• TASK INPUT:
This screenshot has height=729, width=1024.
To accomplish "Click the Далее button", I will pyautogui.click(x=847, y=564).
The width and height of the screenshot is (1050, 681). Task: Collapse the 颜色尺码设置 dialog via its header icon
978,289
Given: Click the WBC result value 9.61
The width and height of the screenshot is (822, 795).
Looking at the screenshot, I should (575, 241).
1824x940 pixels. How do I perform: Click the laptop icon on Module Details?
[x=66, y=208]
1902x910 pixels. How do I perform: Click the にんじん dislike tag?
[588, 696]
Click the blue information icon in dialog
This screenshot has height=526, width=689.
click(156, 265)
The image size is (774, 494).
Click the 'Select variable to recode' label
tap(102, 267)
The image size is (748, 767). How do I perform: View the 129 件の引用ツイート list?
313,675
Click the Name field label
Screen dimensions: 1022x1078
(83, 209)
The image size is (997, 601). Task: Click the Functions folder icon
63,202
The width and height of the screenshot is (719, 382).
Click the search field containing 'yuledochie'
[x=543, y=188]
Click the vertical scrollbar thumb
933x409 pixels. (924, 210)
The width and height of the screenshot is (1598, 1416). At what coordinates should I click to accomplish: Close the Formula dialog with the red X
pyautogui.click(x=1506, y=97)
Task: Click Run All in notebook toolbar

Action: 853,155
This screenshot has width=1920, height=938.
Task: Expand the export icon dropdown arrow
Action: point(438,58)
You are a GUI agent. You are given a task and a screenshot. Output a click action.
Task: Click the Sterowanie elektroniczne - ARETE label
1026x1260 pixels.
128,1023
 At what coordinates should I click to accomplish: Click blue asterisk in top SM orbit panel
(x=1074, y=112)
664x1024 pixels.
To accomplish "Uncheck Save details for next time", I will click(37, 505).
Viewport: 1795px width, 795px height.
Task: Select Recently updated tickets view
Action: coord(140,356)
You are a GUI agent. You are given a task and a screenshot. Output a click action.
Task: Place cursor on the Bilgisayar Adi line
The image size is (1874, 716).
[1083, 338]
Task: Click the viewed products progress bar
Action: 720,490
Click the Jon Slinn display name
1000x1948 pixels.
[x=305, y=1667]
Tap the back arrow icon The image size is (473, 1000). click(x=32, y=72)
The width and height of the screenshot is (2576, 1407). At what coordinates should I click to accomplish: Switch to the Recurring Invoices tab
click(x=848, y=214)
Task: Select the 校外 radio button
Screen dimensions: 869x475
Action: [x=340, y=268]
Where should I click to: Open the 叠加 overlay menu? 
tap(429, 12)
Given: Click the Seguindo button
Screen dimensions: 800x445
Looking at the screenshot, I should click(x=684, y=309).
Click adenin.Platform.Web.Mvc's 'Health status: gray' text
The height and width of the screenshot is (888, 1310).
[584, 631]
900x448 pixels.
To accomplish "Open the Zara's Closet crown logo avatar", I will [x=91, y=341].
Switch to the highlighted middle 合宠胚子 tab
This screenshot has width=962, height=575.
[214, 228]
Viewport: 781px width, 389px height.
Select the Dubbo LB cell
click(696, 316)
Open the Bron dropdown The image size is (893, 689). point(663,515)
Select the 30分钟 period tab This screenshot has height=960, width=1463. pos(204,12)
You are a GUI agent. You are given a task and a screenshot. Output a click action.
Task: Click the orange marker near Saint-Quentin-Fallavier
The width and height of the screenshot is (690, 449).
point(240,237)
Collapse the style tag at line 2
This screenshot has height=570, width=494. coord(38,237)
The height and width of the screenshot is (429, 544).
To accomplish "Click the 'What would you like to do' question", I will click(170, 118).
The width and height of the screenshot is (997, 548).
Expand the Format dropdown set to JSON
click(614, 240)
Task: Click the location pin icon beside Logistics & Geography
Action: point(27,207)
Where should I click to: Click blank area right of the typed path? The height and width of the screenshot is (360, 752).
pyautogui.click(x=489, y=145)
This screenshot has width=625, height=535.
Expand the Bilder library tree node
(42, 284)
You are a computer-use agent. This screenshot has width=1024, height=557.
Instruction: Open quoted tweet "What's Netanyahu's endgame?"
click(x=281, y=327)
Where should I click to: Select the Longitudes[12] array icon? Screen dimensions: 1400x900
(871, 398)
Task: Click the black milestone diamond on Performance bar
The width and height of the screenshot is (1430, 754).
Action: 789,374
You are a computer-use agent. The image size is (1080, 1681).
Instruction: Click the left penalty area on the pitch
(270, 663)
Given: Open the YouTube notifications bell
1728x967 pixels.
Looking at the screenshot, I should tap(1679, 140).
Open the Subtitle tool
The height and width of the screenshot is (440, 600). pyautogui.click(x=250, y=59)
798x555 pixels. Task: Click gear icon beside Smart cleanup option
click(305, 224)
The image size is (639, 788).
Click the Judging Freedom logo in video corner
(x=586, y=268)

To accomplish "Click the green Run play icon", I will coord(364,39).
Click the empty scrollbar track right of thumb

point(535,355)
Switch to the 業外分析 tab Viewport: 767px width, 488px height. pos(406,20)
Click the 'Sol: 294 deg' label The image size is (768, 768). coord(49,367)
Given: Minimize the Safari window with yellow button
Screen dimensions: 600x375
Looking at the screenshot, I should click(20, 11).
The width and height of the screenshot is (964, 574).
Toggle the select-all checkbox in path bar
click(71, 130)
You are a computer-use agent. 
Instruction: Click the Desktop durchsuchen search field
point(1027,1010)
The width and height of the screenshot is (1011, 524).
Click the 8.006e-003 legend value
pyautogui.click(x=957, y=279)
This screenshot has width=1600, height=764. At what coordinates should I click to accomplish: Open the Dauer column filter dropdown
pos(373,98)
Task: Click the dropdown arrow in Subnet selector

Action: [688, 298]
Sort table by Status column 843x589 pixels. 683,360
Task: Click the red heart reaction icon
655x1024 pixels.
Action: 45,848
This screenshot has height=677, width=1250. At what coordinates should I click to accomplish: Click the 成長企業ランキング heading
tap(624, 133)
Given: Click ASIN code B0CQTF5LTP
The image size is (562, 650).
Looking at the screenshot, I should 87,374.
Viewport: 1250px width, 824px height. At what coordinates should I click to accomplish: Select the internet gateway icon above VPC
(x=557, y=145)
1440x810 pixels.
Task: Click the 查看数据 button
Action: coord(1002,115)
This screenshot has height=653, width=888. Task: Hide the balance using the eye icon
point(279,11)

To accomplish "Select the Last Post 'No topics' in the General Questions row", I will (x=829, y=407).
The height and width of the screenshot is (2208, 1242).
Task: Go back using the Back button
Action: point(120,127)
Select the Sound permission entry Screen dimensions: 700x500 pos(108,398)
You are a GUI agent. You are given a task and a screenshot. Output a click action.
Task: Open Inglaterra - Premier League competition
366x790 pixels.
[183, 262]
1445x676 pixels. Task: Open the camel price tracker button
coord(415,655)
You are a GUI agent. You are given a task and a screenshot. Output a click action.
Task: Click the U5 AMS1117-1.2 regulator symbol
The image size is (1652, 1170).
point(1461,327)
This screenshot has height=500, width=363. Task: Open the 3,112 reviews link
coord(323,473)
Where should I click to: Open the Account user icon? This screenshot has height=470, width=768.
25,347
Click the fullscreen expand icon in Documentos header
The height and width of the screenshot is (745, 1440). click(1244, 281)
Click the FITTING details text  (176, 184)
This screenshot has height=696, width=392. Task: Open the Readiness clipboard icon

• THE PROBLEM:
Please restate only the opening stretch of the records above: every line from the first through the one containing "Given: Click the WBC result value 9.61", exactly as written.

• PROBLEM SOLUTION:
This screenshot has height=729, width=1024.
To accomplish "Click the Далее button", I will pyautogui.click(x=847, y=564).
The width and height of the screenshot is (1050, 681). Task: Collapse the 颜色尺码设置 dialog via its header icon
978,289
Given: Click the WBC result value 9.61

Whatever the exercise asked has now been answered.